This has always been one of our favorite analogies and also happens to be the easiest way to explain programming and software development to someone who doesn’t speak the same language. It’s been highly shared, and unfortunately, we don’t know who the original author was/is, but kudos to whomever wrote this gem. Read on.
How do I explain to non-programmers how complex, time-consuming, and error-prone software development is?
Ask them to describe the steps needed to make a cup of tea, they will say something like:
- boil water
- put tea in a pot
- when the water is boiled pour it into the pot
- wait 5 mins
- pour the tea into cups
- add milk
Now the fun begins. You need to start asking these kinds of questions:
- where is the water coming from?
- where is the kettle?
- how do you get the water into the kettle?
- how do you know how much water to put into the kettle?
- what if there is no water/kettle/electricity?

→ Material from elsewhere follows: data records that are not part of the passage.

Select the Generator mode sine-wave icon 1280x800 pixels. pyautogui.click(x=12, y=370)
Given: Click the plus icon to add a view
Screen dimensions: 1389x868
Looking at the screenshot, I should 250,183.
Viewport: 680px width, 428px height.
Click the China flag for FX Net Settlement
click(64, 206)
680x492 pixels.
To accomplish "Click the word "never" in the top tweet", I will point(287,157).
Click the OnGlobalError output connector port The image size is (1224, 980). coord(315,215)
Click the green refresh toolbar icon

- what if you fill sensor fails?
- what if your boiling sensor fails?
Put tea in pot?
- where’s the pot, what if there isn’t one?
- should we have thought of that before boiling the water?
- where is the tea, which kind of tea?
- should we have asked first, perhaps we shouldn’t have started this if we don’t have the right tea?
- etc.. etc.. etc…
Pouring boiling water?
- are you sure its boiling?
- how can you make sure that the machine doing the pouring got the right ‘done’ signal from the kettle?
- how do you make sure that the pouring machine knows where the pot is?
- what if the pot tips over during pouring?
This can go on for hours…
They will eventually get bored and say “this level of detail is silly”, you can sagely smile and say “exactly” this is what it is like to program software!
P.S. After all that, tell them the customer actually wanted coffee to go with an extra shot and not a Japanese tea ceremony – surely you should have known that, wasn’t it obvious from the requirements?